#### [REQUIRED ACTIONS]
1. Could you repeat the forum thread word for word from "Ok, great. Thanks" to "have been merged."?
2. Answer these questions from the forum thread:
(a) Since which Rails version has the bug been around, according to @Fjan?
(b) Which numbers do @rafaelfranca's merged changes carry?
(c) According to @jcoleman, apps using which tool have their textarea tags broken by the current solution?

━━━━━ SOURCE DOCUMENT

Hey @Fjan. I refactored the code to leave the escape logic only with the content_tag. Now the code is cleaner.

Thanks to review it.

@Fjan

Ok, great. Thanks very much for taking the time to do this. I think this bug is probably the longest standing one in Rails, it has been there since Rails 1. Cheers.

@mhfs

@jeremy @josevalim I guess this one can be closed since @rafaelfranca's #5190/#5191 have been merged.

@rafaelfranca

What?! Github didn't close this?

@josevalim josevalim closed this
@jcoleman

@Fjan I'd like to go back to @codykrieger's original patch. I know it adds a hash lookup, but the "simpler" solution smacks of a hacky premature optimization.

Also, the currently implemented solution breaks textarea tags in all apps using HAML (which obviously has a huge user base in the Rails community.) The real problem here isn't just that HAML does something odd, it could easily break other extensions because the newline isn't part of the tag content (though the current patch treats it as such.) The newline is actually part of the tag not the content.

Anyone have more input on this? @josevalim: if I opened a pull request to go back to @codykrieger's patch would that be acceptable?

@Fjan

Adding a hash look up for EVERY single HTML tag generated by Rails instead of adding a few bytes to the code base... "premature" optimization would be the last qualification I would think off. Hacky I can live with, although you could argue that your preferred solution of "magically" adding a newline to the content is more of a hack than magically adding it to the tag where it belongs.

Would you care to elaborate on the HAML problem? Why would an extension break because of an additional new line? Does HAML output an incorrect text area tag as well?

@jcoleman

The reason I think it's hacky and premature optimization is that technically based on the HTML specs quoted, every tag should have a newline. Now we all know this isn't necessary, but it is true nonetheless. So the newline only being added to the textarea tag is to address browser implementations not being compatible with Rails not generating newlines in each tag.

━━━━━━━━━━
━━━━━ ITEMS

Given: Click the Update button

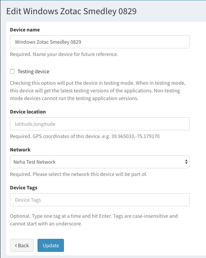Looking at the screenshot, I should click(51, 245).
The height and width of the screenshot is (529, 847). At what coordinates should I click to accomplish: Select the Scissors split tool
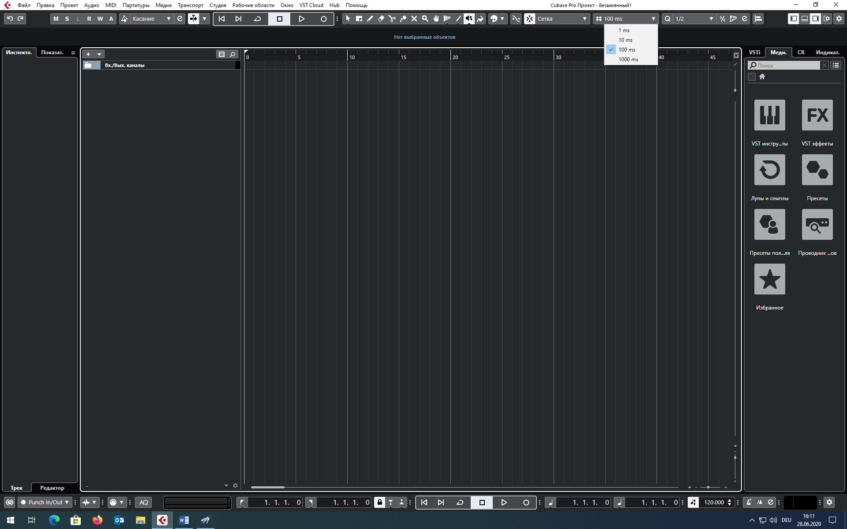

━━━━━━━━━━
━━━━━ ITEMS

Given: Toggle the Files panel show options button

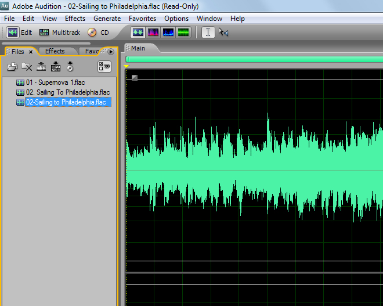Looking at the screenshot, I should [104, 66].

━━━━━━━━━━
━━━━━ ITEMS

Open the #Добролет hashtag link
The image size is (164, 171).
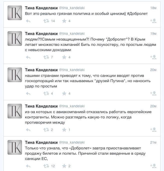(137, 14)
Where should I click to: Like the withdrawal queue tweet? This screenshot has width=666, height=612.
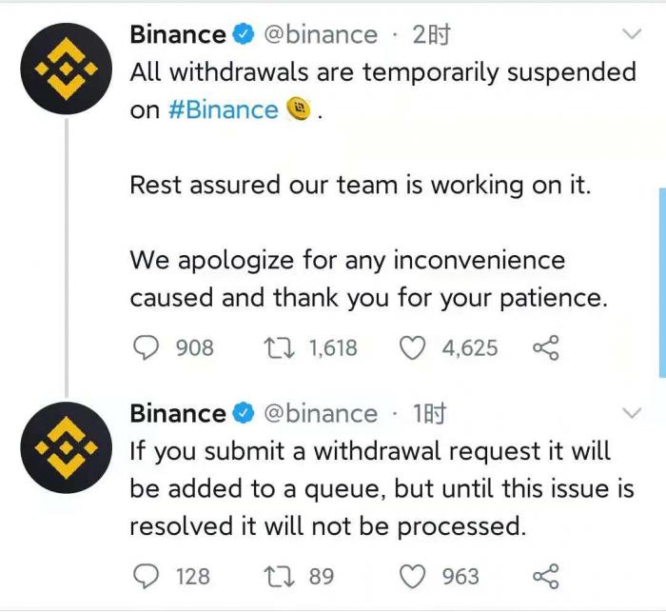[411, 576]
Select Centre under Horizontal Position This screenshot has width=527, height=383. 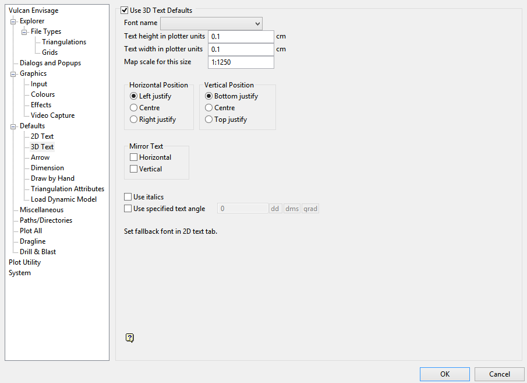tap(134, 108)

━━━━━━━━━━

#### [TASK-BY-TASK RESULTS]
1.
Ok, great. Thanks very much for taking the time to do this. I think this bug is probably the longest standing one in Rails, it has been there since Rails 1. Cheers.

@mhfs

@jeremy @josevalim I guess this one can be closed since @rafaelfranca's #5190/#5191 have been merged.

2.
(a) Rails 1
(b) #5190 and #5191
(c) HAML